A: In analysis of differentiable real-valued functions of a single argument, an extremum is usually defined to be a place where the derivative is zero.
$$ x_0 \text{ is an extremum of } f(x) \text{ iff } f'(x_0) = 0 $$
To identify an extremum as a local maximum, minimum or an inflection point, you look at the second derivative:
$$ x_0 \text{ is a local maximum of } f(x) \text{ iff } f'(x_0)=0\text{ and } f''(x_0)<0  $$
$$ x_0 \text{ is a local minimum of } f(x) \text{ iff } f'(x_0)=0\text{ and } f''(x_0)>0  $$
$$ x_0 \text{ is an inflection point of } f(x) \text{ iff } f'(x_0)= f''(x_0) = 0  $$
A: An extremum (plural: extrema) is a maximum (plural: maxima) or a minimum.

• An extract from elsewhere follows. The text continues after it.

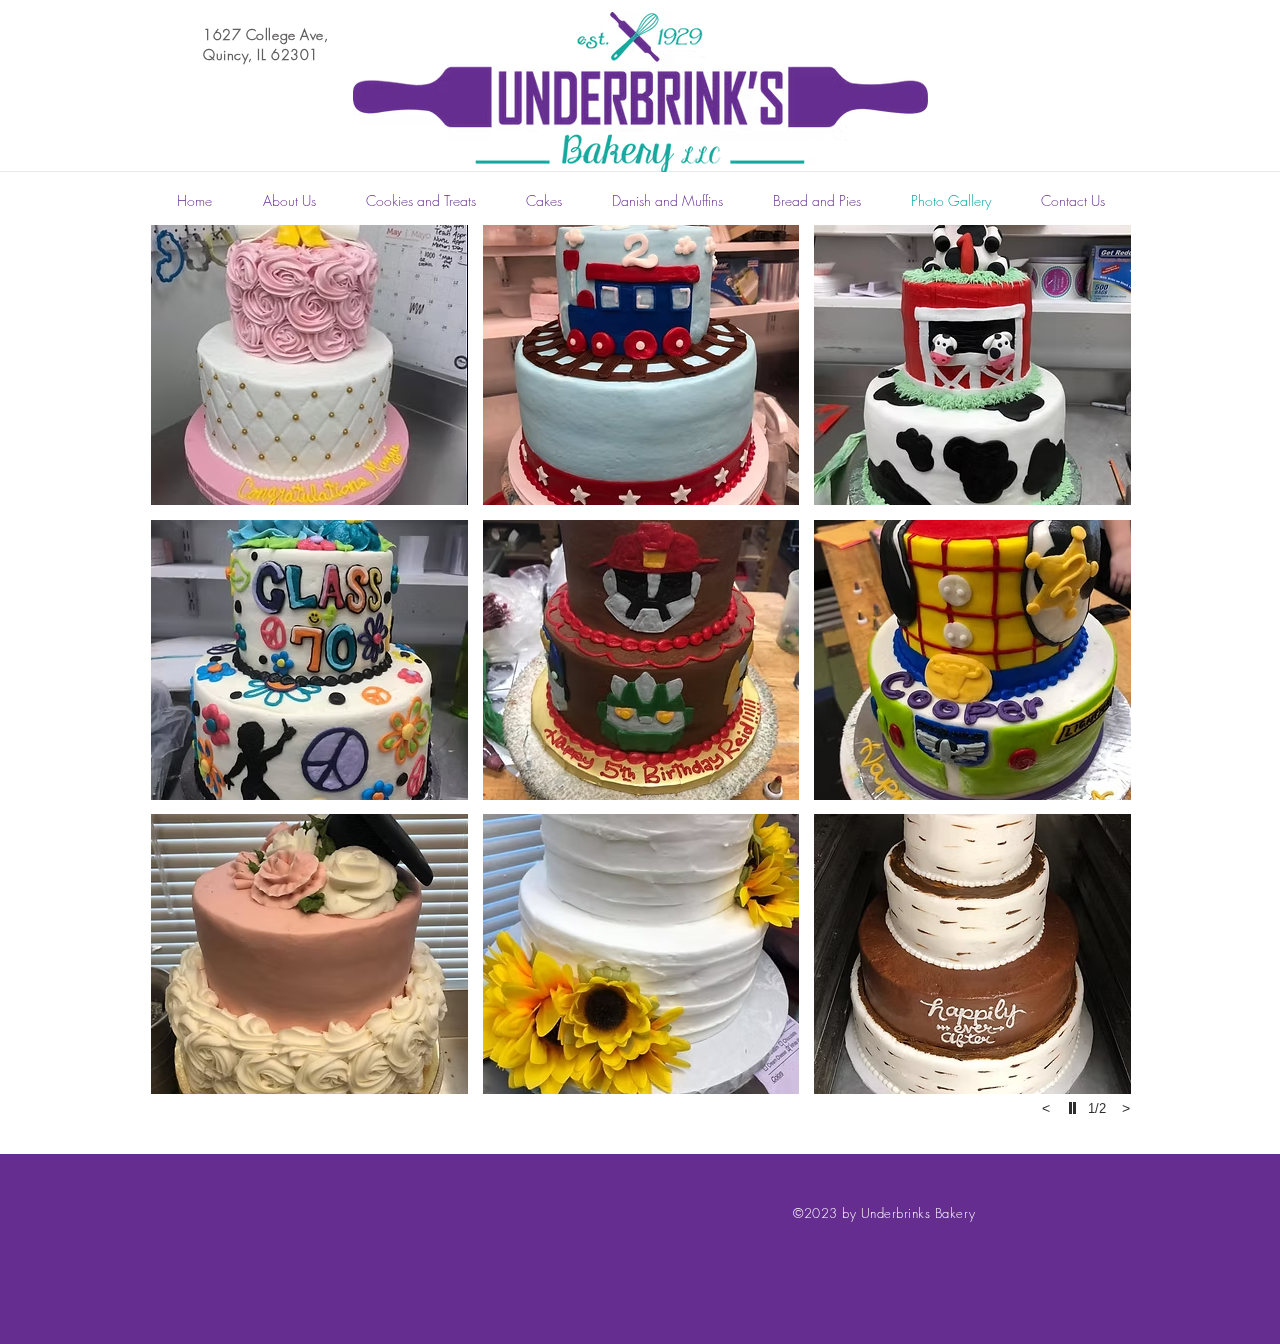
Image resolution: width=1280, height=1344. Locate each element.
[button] (309, 365)
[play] (1075, 1108)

Let $f$ be a function on $I\subset\mathbb{R}$ and let $x_0\in\ I$. We say that $f$ have a local maximum (resp. local minimum) at $x_0$ if $f(x)<f(x_0)$ (resp. $f(x)>f(x_0)$) in the strict neighborhood of $x_0$ (i.e. $|x-x_0|<\epsilon$ for some $\epsilon>0$ and $x\not=x_0$).
$f$ have a global maximum (resp. global minimum) at $x_0$ if $f(x)<f(x_0)$ (resp. $f(x)>f(x_0)$) for all $x\in I$.
The definitions are clear but the problem of finding $x_0$ directly from the definition is often very difficult so we usually use the techniques of calculus (the use of derivatives).
Note: if $I$ is compact then $f$ has a global maximum and a global minimum.